To leave the images out of the consideration is to ignore the soul of the Red Book….

3 Comments

  1. I couldn’t agree more, just check with James Hillman and Henri Corbin on the Imaginal realm.

    These guys are completely missing the point but were probably instinctively acting from self preservation (of their egos at least) And I also agree, that theirs was a left-brained ‘masculine’ approach – believing the rational mind can control everything. Just confirms how afraid people are of the unconscious, except it’s not something you can hide from forever. If they have now seen the images in the Red Book then they are in for a psychic roller coaster ride I reckon. Maybe when they die all those apocalyptic demons will come into consciousness……which is what the Buddhists reckon. I think I’d much rather try and face them while I am still ‘alive’ and have an easier transition if that’s possible.

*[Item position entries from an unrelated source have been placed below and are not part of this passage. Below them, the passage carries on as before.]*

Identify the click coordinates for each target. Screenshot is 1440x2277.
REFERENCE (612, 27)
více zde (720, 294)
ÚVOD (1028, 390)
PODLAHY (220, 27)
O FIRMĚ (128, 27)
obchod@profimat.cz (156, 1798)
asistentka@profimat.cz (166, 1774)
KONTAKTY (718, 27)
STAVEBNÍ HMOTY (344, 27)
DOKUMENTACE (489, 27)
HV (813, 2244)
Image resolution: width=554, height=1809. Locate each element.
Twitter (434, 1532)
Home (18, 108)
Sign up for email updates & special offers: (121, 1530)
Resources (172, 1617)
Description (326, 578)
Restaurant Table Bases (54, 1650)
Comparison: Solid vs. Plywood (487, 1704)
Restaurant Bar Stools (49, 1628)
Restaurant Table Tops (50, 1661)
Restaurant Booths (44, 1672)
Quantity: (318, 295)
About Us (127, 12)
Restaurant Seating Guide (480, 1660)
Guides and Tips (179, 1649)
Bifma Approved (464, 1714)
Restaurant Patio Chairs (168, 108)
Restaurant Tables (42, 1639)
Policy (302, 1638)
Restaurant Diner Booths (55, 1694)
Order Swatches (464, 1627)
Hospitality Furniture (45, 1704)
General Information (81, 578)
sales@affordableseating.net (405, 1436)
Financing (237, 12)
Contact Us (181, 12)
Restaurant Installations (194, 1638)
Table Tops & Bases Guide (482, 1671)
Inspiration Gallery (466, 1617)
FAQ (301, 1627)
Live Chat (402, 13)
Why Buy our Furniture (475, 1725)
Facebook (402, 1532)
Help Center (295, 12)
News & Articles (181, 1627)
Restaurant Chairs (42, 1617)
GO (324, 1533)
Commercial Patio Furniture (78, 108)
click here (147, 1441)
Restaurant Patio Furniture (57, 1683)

  2. I don’t honestly know about the apocalyptic demons, but having cross-referenced with Eastern practices I think this might be the case. I can only say that I think this is what happens from my own experiences as an artist who has/is still trying to paint this stuff, perhaps in symbolic and more abstract ways. And food? Perhaps, maybe by simply bringing more images into being, random things that come into consciousness like active imagining and dreams, just following an image when it bugs you for some reason. I have never been that successful in painting the actual ‘vision’ because it is a 3D experience and for me non-anthropomorphic, which means that I don’t work directly through the human archetypes, though of course they are there, projected as ‘real’ people in my life I guess. Ultimately, my art practice is based on the idea that the process of making these images, even, or perhaps particularly, in symbolic form, triggers an alchemical process in the psyche. All part of the Imaginal field that Hillman talks about. It’s been a life’s work, since I was 15, an artist by default rather then by design. And definitely not art art for art’s sake….but I think I may need another couple of lives to unravel it.